- [Material for this task]
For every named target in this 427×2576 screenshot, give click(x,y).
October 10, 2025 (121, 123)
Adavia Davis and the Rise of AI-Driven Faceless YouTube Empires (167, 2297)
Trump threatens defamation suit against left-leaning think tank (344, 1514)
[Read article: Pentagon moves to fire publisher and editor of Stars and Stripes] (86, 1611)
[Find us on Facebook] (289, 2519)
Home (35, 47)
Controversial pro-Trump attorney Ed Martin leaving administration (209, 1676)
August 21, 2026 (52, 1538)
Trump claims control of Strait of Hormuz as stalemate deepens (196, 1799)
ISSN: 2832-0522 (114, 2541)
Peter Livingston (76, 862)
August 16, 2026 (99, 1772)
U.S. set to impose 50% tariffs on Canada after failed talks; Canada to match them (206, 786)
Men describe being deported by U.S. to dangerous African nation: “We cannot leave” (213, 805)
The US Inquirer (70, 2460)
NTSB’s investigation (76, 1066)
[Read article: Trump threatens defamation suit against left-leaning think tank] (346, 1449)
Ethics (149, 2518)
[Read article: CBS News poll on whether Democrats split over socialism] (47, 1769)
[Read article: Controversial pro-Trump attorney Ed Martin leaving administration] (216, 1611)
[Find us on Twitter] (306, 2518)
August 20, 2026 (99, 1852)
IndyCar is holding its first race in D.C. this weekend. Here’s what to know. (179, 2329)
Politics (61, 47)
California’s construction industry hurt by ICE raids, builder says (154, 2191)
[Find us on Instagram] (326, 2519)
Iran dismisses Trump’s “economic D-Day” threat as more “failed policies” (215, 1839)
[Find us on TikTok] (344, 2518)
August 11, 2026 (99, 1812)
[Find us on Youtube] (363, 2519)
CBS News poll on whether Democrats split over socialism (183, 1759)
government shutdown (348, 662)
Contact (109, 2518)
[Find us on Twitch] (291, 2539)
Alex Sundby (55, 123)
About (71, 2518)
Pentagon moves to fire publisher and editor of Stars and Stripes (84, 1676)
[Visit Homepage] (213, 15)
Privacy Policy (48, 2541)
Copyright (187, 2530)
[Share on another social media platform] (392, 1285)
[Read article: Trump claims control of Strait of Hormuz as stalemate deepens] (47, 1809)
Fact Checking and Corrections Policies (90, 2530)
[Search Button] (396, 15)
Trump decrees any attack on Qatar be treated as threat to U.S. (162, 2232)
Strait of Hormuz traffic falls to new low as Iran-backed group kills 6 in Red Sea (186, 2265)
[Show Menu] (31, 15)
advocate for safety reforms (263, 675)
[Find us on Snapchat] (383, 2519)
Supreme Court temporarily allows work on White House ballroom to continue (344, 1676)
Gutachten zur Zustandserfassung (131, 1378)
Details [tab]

- [Problem]
Only the lines above starting at the one containing "government shutdown (348, 662)" and ending at the one containing "Trump decrees any", both included, are to be returned, exactly as they read.

- [Output of the task]
government shutdown (348, 662)
Contact (109, 2518)
[Find us on Twitch] (291, 2539)
Alex Sundby (55, 123)
About (71, 2518)
Pentagon moves to fire publisher and editor of Stars and Stripes (84, 1676)
[Visit Homepage] (213, 15)
Privacy Policy (48, 2541)
Copyright (187, 2530)
[Share on another social media platform] (392, 1285)
[Read article: Trump claims control of Strait of Hormuz as stalemate deepens] (47, 1809)
Fact Checking and Corrections Policies (90, 2530)
[Search Button] (396, 15)
Trump decrees any attack on Qatar be treated as threat to U.S. (162, 2232)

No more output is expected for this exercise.